■ **Directions**: Please reproduce all of the data below exactly, leaving each picture out.

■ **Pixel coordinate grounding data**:
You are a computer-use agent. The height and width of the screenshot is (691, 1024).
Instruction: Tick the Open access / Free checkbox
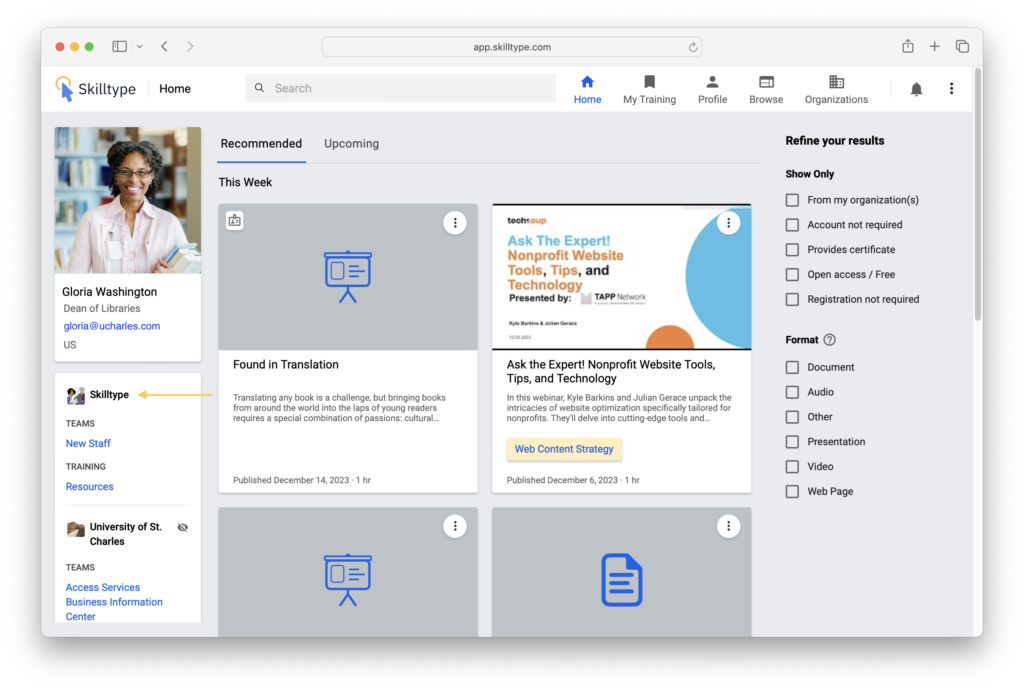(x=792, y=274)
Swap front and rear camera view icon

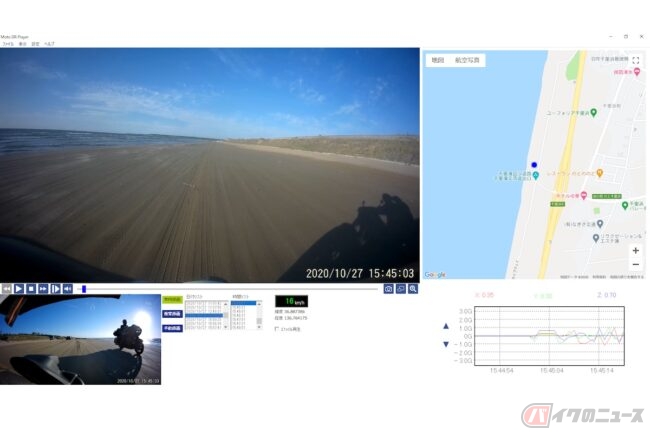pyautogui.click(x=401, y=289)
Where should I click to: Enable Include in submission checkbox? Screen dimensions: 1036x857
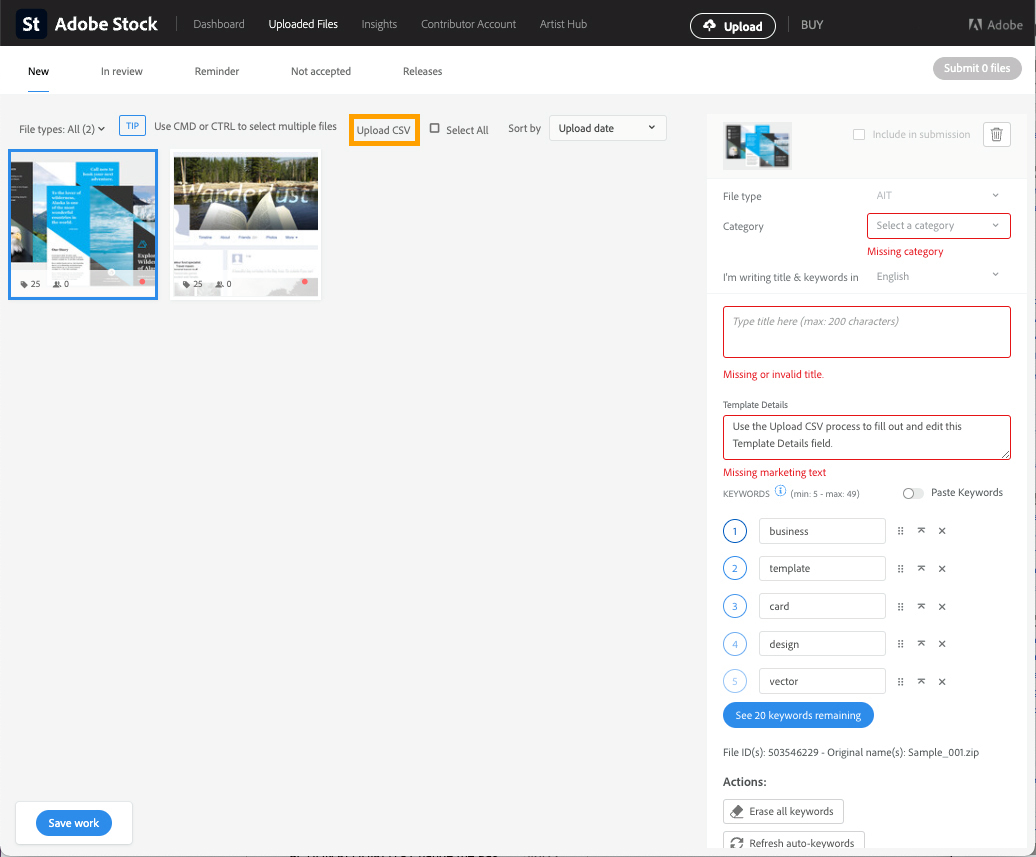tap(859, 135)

■ **Written response**:
You are a computer-use agent. The height and width of the screenshot is (691, 1024).
Instruction: Tick the Open access / Free checkbox
(x=792, y=274)
Swap front and rear camera view icon

pyautogui.click(x=401, y=289)
Where should I click to: Enable Include in submission checkbox? Screen dimensions: 1036x857
tap(859, 135)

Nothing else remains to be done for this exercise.